About this blog…

I am employed by Netnod as head of engineering, research and development and am among other things chair of the Security and Stability Advisory Committee at ICANN. You can find CV and photos of me at this page.

As I wear so many hats, I find it being necessary to somewhere express my personal view on things. This is the location where that happens. Postings on this blog, or at Facebook, Twitter etc, falls under this policy.

The views expressed on this post are mine and do not necessarily reflect the views of Netnod or any other of the organisations I have connections to.

MacOSX 10.5 as VPN server

I am running some MacOSX Servers, and got a question from a friend whether I could terminate VPN connections that he was interested in. He runs Windows XP, and according to what one can find on the web, this should be no problems at all. Now I know that was really last famous words, but at least it works now. Let me tell you about the not so well documented issues.

First of all, do activate the VPN service in Server Admin. As you can find with Google, Windows XP uses PPTP, so that is where the interesting stuff happens.

Enable PPTP, and allow 40-bit encryption keys in addition to 128-bit, use MS-CHAPv2 as the PPP Authentication mechanism.

First not very well documented issue is that the start and end IP addresses must indicate an interval of IP addresses the VPN terminating server see locally (that it can proxy arp for). I.e. IP addresses on the same subnet as the external interface on a host (like mine) that only have one IP address. Btw, I have always taken for granted this only works with IPv4. My host have IPv6 as well, but all of this is only IPv4.

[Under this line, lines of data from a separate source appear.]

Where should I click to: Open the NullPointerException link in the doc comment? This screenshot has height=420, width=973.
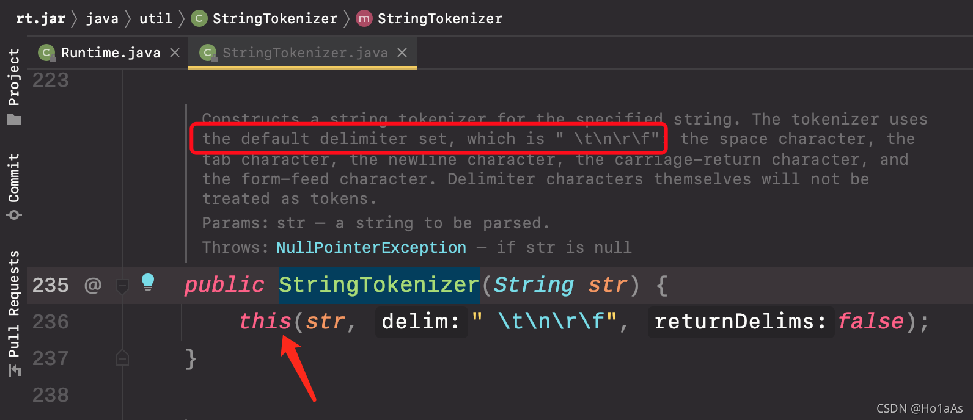click(x=371, y=247)
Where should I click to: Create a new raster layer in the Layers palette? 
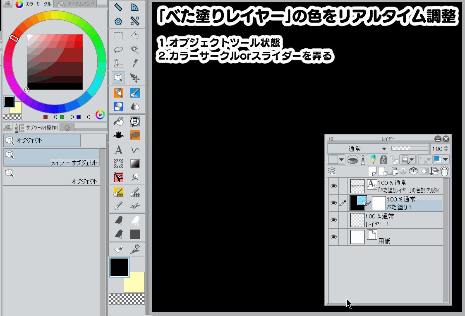(372, 170)
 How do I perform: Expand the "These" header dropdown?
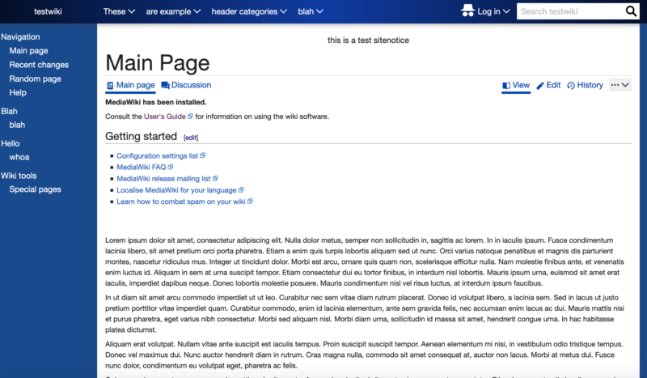[x=119, y=11]
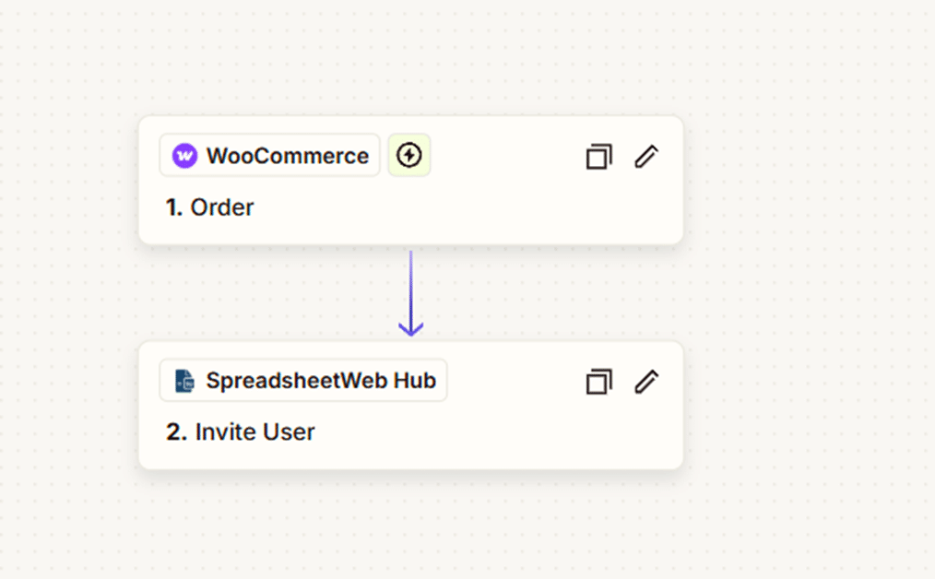The height and width of the screenshot is (579, 935).
Task: Click the "SpreadsheetWeb Hub" name text
Action: tap(320, 381)
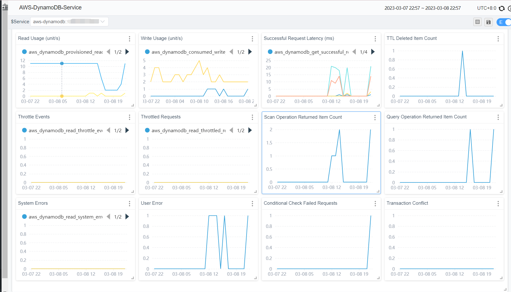Image resolution: width=511 pixels, height=292 pixels.
Task: Toggle the blue E edit switch
Action: (x=504, y=22)
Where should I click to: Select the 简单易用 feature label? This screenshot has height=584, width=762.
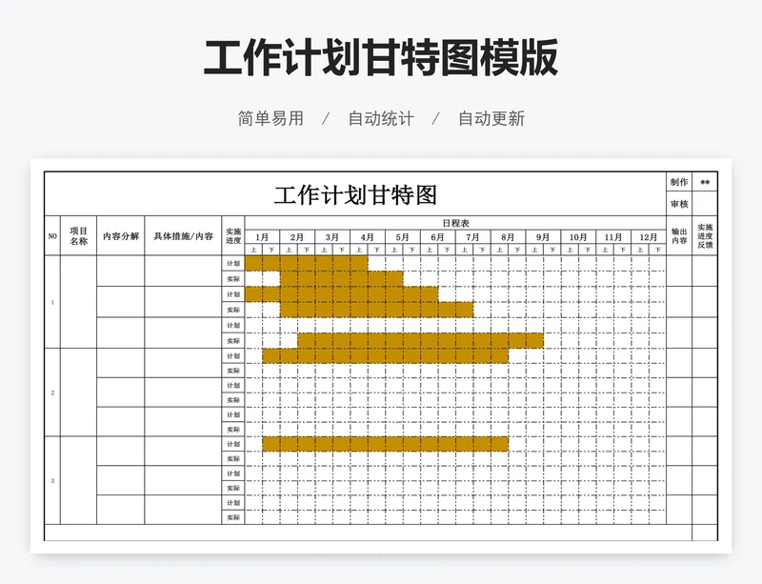[271, 119]
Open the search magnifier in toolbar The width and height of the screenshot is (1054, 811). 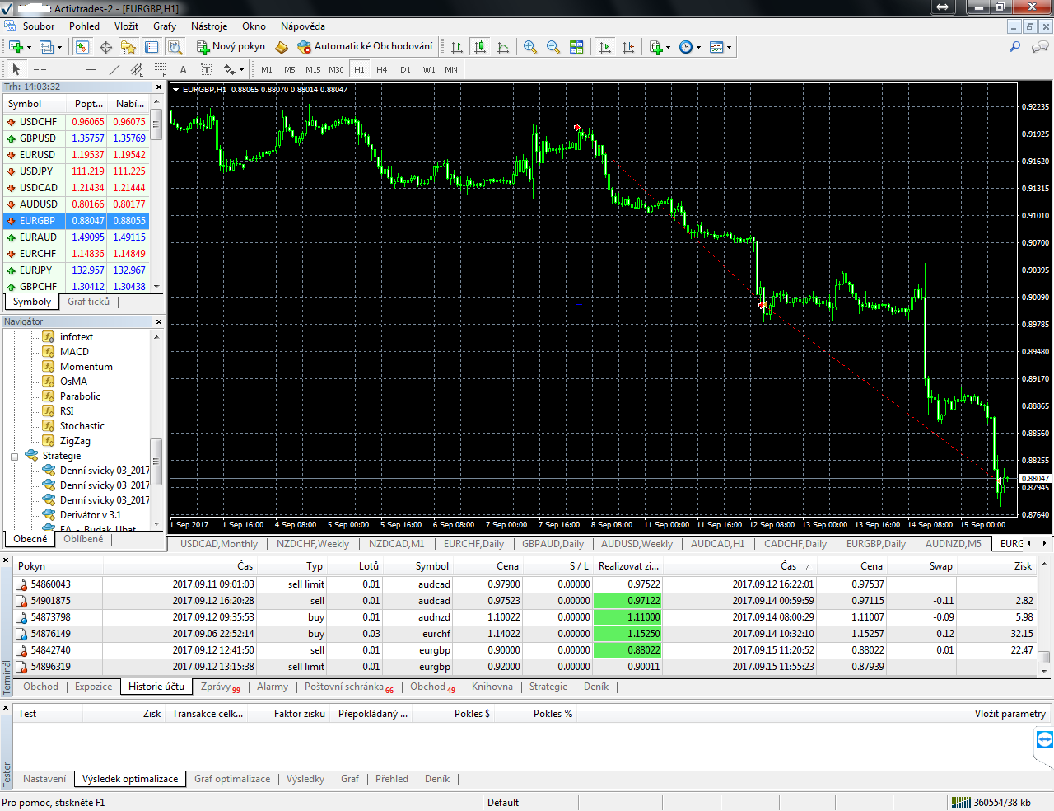(x=1015, y=47)
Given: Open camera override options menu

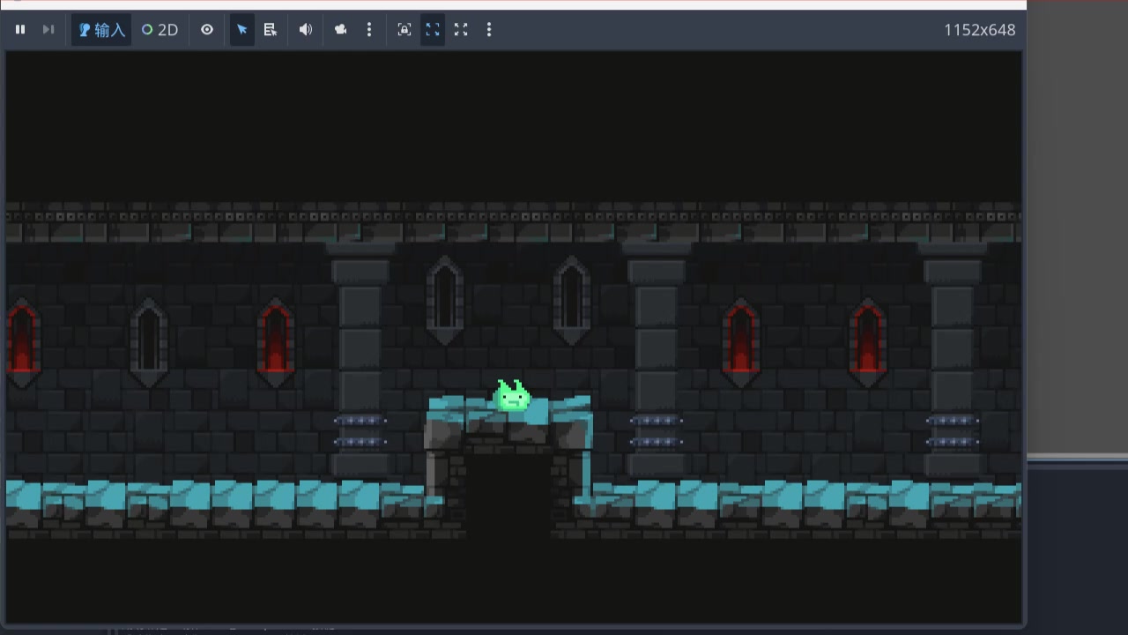Looking at the screenshot, I should pos(369,30).
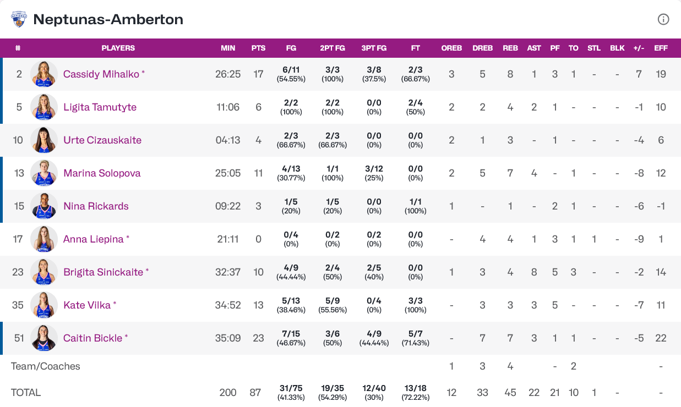Image resolution: width=681 pixels, height=407 pixels.
Task: Open Urte Cizauskaite's player profile link
Action: pos(102,140)
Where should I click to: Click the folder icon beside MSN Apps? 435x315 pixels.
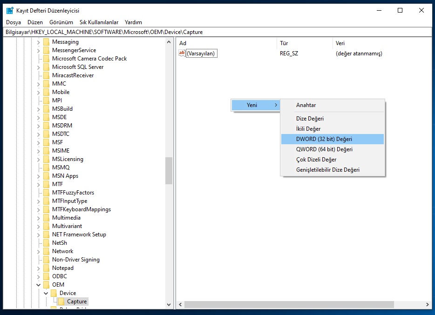(x=46, y=176)
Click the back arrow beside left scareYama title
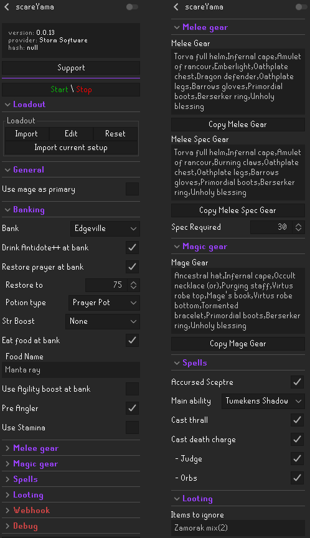The image size is (310, 538). point(6,7)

So, check for an interval of IP addresses on the same subnet as your VPN server itself, and indicate that interval in the PPTP settings. Getting the VPN termination box to also do NAT via the NAT service is something I have not succeeded with. I was hoping the VPN would end up as a virtual interface in the NAT settings, but no, that is not happening.

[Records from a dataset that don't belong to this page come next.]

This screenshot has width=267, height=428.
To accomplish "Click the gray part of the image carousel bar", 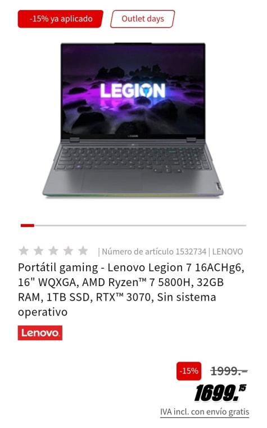I will (x=140, y=225).

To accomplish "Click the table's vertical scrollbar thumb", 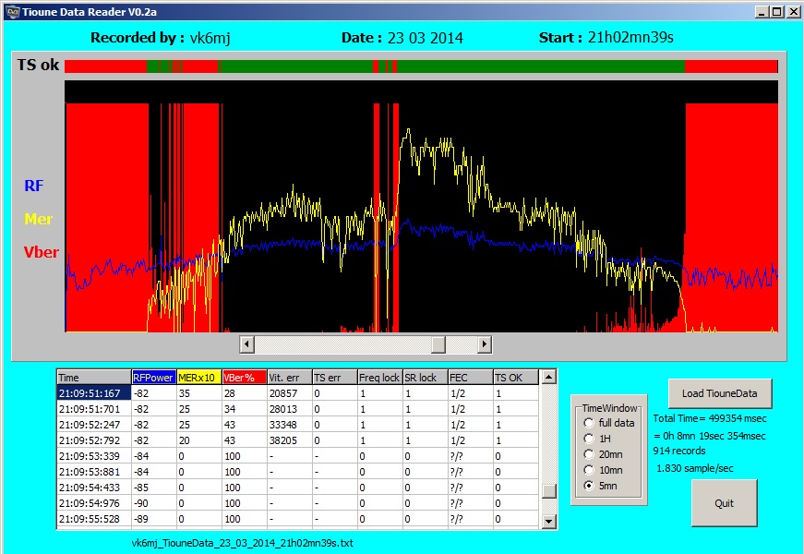I will (x=548, y=490).
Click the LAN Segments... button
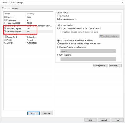 click(x=100, y=65)
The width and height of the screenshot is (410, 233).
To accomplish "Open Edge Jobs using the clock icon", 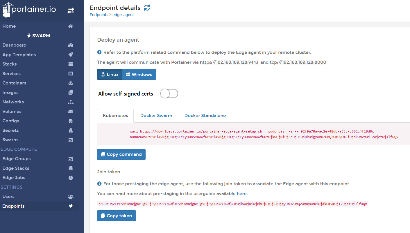I will (71, 177).
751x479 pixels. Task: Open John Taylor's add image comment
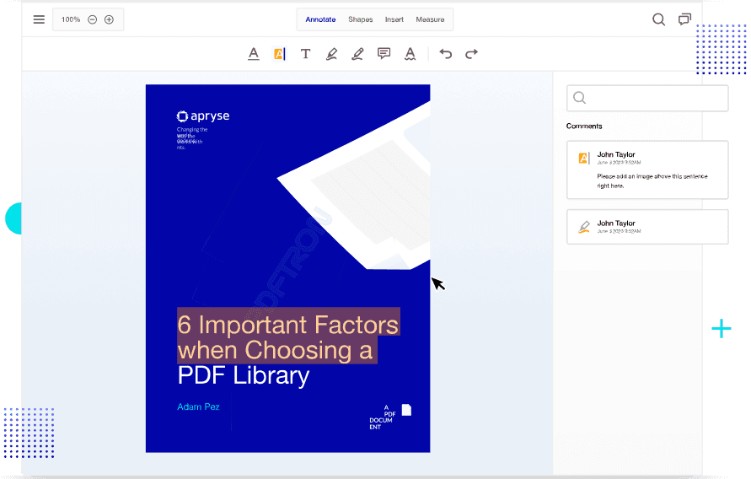click(x=647, y=170)
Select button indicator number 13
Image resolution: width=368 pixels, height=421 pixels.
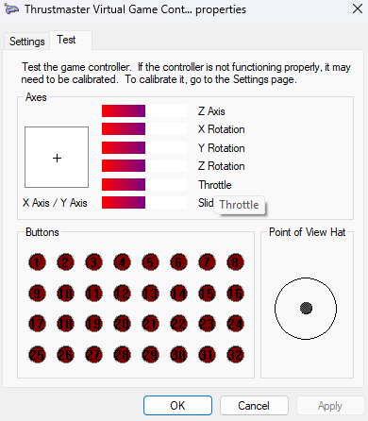[150, 294]
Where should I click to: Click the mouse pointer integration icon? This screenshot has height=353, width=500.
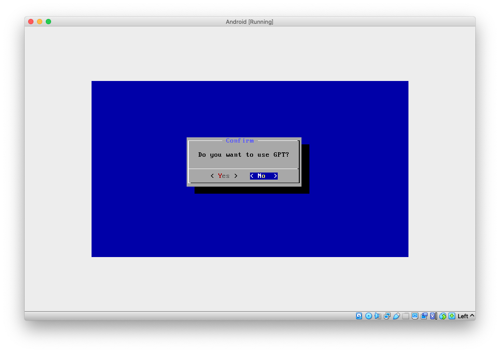tap(442, 316)
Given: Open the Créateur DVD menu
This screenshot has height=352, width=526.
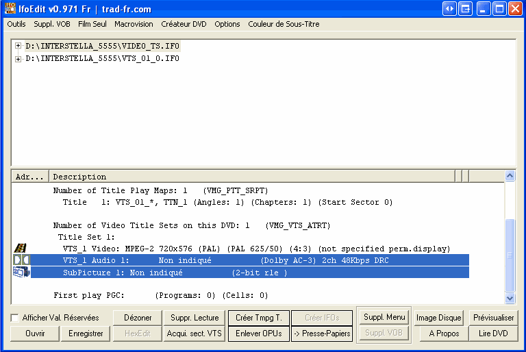Looking at the screenshot, I should tap(184, 24).
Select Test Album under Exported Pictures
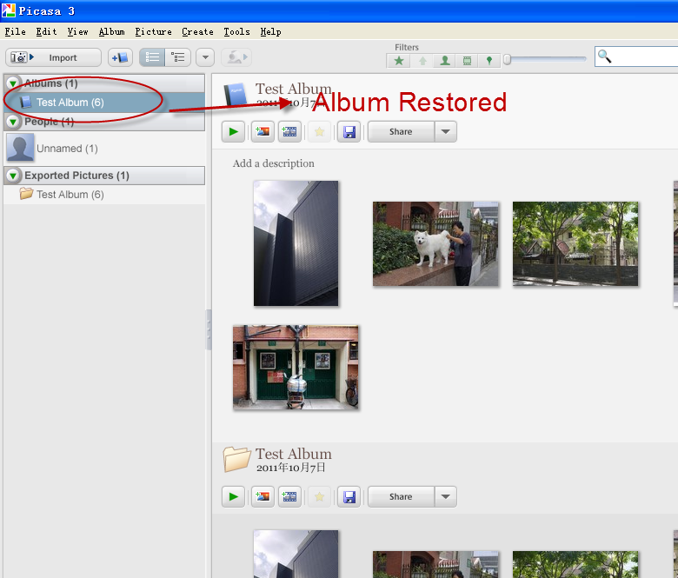 [70, 195]
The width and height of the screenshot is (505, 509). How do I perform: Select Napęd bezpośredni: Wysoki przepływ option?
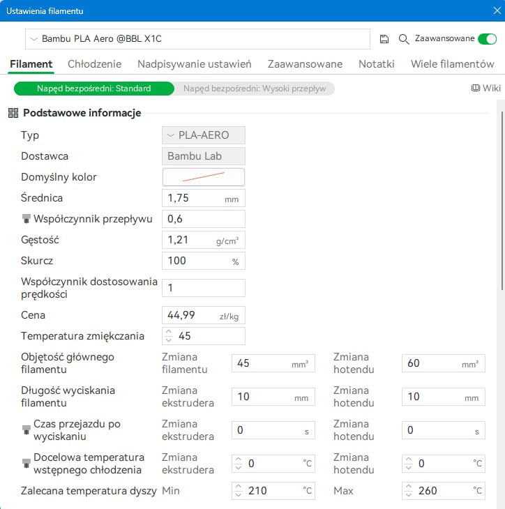pos(255,89)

Second thing that is not very well documented is that what happens part from starting the VPN service is that first time you launch VPN (or maybe when you activate the service), two (2) more things are happening:

  • An entry is added to your OD server
  • An entry is added to the System Keychain
  • I found I had to remove these, and add both with the terminal, i.e. manually. As many things (unfortunately) in the MacOSX Server automatic GUI settings, they take for granted the scenario one have is pretty simplistic.

    Because of this, before you start the VPN service (or after you stop it, as you of course have already started it when reading this), remove all users in OD that have the name of VPN MPPE Key Access User. Sometimes you might have managed to get more than one of these, so although you are doing “Delete” in Workgroup Manager, it might look like if nothing happens. Just do this until there is nothing visible there.

    You should also remove all keys in the System Keychain (that you can access via Keychain Access) that have the name ending with com.apple.ras. Just remove them. As far as I understand, they are used for exactly this and nothing else.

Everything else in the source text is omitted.